Camille Blackford, “A Proposal for an Ethnography on the Happiness of UMBC Students During the Coronavirus Pandemic”
Sociology, Anthropology, and Public Health (Anthropology program)
Mentor:  Dr. Bambi Chapin and Dr. Sarah Chard

The aim of this study is to investigate how UMBC students have been affected emotionally by the coronavirus pandemic, with a specific focus on the happiness of students. I want to examine how student’s happiness has been impacted by the pandemic and what social and cultural resources they have to draw on that helps them be able to be happy, or hinders their happiness, or both.

Maryam Elhabashy, “Cupping and Wellness Among Muslims In the Baltimore-Washington Area”
Sociology, Anthropology, and Public Health (Anthropology program)
Mentor: Dr. Bambi Chapin

I will conduct research on how cupping fits into the health narratives of Muslim women in the Baltimore-Washington area with the intention of better understanding how people consume and promote traditional healing techniques in the face of (or in symbiosis with) biomedical approaches and changing social perceptions of alternative approaches.

Sydney Fryer, “Humanizing Baltimore City Squeegee Kids”
Geography and Environmental Systems
Mentor: Dr. Dena Aufseeser

The aim of this research project would be to conduct human subjects research with the squeegee kids of Baltimore city. In what has been a very controversial issue in Baltimore for decades, young men clean windshields on the street. Many drivers view them as a nuisance, emphasizing a negative and dehumanizing narrative around them. Some drivers (especially as reflected on internet discussion boards) want their line of workto be illegal; and the language used when talking about these young people is often similar to how someone would talk about hardened criminals. In contrast, some of the youth themselves emphasize that they are engaging in hard work to earn much-needed income to support their families, and some city officials and activists strive to support squeegee boys, either by setting up alternative programs or defending them from accusations. The aim of this work would be to use interviews with these young people to investigate, their motivations for work, their experiences, and how they orient themselves in a world that seems ready to write them off as criminals. The aim would also be performing discourse analysis of internet sources as a way of reframing and redefining both the place of squeegee kids in Baltimore city and understanding the strong, fierce opposition to them.

• **INPUT DATA**
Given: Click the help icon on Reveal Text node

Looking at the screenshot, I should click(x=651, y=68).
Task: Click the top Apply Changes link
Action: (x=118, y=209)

• **TASK REQUIREMENTS**
• 1. In the research proposals, do these statements agree with the text? For each, answer yes or no and quote the deciding words. (a) Maryam Elhabashy's project is mentored by Dr. Sarah Chard. (b) The squeegee kids project plans to interview the young people. (c) Camille Blackford's study focuses specifically on students' happiness.
• 2. Please explain in one to three sentences why, according to the research proposals, the squeegee kids project would perform discourse analysis of internet sources.

• **PER-TASK OUTPUTS**
• 1.
(a) No: "Mentor: Dr. Bambi Chapin"
(b) Yes: "use interviews with these young people to investigate"
(c) Yes: "with a specific focus on the happiness of students"

• 2. The discourse analysis is meant to reframe and redefine the place of squeegee kids in Baltimore city. It is also meant to help understand the strong, fierce opposition to them.